Abstract
OBJECTIVES: H syndrome is a rare autosomal recessive disorder caused by mutations in SLC29A3, encoding the nucleoside transporter hENT3. Its heterogeneous clinical presentation often includes skin hyperpigmentation, systemic inflammation, endocrinopathies and sensorineural hearing loss. However, typical cutaneous signs may be absent, leading to diagnostic challenges. The objective was to describe a patient with H syndrome misdiagnosed until adulthood as having cryopyrin-associated periodic syndrome (CAPS), due to overlapping clinical and functional features.
METHODS: We conducted clinical, immunological, genetic and functional assessments in a 24-year-old male with a complex history of early-onset urticarial rash, fever, hearing loss, oral ulcers, colitis and episodic inflammation. Genetic analyses included whole-exome sequencing (WES) and segregation study by quantitative PCR (qPCR). Functional assays evaluated IL-1β secretion, ASC speck formation, reactive oxygen species (ROS) production and type I interferon signature.
RESULTS: The patient showed enhanced and accelerated IL-1β secretion and increased ASC speck formation in CD14+ cells after lipopolysaccharide (LPS) stimulation, indicating NLRP3 inflammasome hyperactivation, hallmark features of CAPS. ROS production was significantly elevated in both granulocytes and monocytes, even at baseline. A type I interferon signature was intermittently positive. Genetic testing ultimately revealed a homozygous deletion of exon 2 in the SLC29A3 gene, confirming H syndrome.

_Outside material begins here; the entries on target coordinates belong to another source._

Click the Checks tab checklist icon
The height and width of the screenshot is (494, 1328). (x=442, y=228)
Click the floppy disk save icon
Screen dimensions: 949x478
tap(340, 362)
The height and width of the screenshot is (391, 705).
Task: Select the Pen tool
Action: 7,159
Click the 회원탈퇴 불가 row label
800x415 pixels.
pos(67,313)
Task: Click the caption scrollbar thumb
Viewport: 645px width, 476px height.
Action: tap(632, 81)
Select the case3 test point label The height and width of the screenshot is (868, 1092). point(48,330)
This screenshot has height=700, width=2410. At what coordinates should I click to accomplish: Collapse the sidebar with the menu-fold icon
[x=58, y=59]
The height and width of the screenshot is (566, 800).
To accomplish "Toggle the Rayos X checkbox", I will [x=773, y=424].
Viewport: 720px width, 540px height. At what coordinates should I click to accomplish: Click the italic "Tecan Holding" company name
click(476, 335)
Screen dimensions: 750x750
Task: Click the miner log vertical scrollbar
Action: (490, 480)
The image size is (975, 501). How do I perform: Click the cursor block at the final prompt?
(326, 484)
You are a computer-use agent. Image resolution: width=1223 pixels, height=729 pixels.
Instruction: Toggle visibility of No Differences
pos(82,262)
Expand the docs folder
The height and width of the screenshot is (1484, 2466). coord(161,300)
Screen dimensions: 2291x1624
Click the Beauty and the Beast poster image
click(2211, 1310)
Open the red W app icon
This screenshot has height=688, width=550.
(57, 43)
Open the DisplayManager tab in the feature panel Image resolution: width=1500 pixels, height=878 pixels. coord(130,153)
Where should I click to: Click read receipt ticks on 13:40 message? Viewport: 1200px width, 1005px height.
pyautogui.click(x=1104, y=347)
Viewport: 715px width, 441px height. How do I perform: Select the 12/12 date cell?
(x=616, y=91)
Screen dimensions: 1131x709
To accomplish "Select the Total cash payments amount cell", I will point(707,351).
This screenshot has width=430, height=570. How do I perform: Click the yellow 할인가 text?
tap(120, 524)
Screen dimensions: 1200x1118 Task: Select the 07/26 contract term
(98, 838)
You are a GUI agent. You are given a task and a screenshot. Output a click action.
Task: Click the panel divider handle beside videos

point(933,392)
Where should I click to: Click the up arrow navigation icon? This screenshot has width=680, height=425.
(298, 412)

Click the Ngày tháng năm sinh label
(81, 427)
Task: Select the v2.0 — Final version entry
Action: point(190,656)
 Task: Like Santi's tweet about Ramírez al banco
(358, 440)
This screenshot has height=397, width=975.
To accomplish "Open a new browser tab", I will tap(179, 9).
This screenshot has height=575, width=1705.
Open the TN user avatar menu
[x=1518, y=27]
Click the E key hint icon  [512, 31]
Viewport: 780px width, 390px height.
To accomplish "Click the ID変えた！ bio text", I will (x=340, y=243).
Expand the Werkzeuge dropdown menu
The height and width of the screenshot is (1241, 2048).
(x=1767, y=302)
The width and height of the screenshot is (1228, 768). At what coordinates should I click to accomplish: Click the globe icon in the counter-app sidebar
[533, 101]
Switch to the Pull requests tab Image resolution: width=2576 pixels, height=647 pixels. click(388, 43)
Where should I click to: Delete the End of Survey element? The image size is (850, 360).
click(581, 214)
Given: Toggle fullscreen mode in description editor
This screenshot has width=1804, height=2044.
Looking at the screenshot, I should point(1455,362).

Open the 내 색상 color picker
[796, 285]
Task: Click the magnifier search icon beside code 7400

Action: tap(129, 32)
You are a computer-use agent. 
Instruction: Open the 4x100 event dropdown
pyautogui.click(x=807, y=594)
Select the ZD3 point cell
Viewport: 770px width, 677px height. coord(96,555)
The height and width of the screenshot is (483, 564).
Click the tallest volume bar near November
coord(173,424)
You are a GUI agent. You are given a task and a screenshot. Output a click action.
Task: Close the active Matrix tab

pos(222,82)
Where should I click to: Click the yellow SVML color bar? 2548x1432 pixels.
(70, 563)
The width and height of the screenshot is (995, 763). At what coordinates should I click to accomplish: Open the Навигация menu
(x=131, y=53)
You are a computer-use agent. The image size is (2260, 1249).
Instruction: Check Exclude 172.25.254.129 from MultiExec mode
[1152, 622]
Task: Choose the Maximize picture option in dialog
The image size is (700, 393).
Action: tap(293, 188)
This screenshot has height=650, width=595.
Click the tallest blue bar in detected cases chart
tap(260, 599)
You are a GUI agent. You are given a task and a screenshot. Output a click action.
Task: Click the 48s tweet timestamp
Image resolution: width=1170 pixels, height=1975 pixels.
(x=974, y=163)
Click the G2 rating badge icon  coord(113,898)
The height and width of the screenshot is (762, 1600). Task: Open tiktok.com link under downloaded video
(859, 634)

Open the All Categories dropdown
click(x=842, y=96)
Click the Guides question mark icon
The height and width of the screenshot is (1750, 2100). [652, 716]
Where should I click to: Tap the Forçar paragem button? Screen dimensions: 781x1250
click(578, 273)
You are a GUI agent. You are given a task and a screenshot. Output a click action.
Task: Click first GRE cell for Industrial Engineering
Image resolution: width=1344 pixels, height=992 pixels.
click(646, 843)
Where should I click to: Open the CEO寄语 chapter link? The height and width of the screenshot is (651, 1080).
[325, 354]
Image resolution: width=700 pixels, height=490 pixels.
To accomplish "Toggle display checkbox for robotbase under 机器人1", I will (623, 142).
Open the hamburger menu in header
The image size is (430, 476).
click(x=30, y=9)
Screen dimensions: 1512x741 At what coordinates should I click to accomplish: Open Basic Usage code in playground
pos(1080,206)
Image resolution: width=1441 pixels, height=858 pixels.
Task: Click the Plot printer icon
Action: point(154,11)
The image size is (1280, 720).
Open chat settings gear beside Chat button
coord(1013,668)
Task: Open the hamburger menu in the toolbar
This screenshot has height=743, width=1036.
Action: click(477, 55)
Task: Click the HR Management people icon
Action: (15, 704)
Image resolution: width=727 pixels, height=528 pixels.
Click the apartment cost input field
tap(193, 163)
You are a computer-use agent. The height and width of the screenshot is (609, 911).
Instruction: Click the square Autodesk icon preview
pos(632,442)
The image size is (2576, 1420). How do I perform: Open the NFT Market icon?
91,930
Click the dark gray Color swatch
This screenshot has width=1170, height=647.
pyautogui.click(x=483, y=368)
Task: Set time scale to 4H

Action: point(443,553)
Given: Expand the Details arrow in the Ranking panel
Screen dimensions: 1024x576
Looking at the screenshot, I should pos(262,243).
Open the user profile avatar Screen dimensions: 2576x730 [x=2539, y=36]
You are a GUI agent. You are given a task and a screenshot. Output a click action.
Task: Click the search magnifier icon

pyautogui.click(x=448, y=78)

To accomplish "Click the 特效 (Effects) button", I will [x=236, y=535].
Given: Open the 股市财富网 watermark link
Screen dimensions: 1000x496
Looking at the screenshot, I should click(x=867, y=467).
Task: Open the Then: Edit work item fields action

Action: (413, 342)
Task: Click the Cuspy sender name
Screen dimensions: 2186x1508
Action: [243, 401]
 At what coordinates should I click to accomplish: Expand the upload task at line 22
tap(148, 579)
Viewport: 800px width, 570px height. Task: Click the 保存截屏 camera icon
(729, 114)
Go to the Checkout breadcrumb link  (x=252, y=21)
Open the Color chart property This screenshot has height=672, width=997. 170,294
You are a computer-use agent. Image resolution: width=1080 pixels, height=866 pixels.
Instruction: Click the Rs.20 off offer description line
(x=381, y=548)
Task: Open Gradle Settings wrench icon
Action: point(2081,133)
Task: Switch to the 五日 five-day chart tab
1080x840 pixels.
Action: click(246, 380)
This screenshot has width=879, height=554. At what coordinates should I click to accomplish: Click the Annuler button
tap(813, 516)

CONCLUSION: This case highlights the phenotypic overlap between H syndrome and CAPS, including shared inflammasome dysregulation. Absence of typical skin hyperpigmentation delayed diagnosis despite early-onset systemic inflammation and partial response to IL-1 blockade. Functional assays may support diagnostic refinement in autoinflammatory syndromes with atypical features or inconclusive genetics.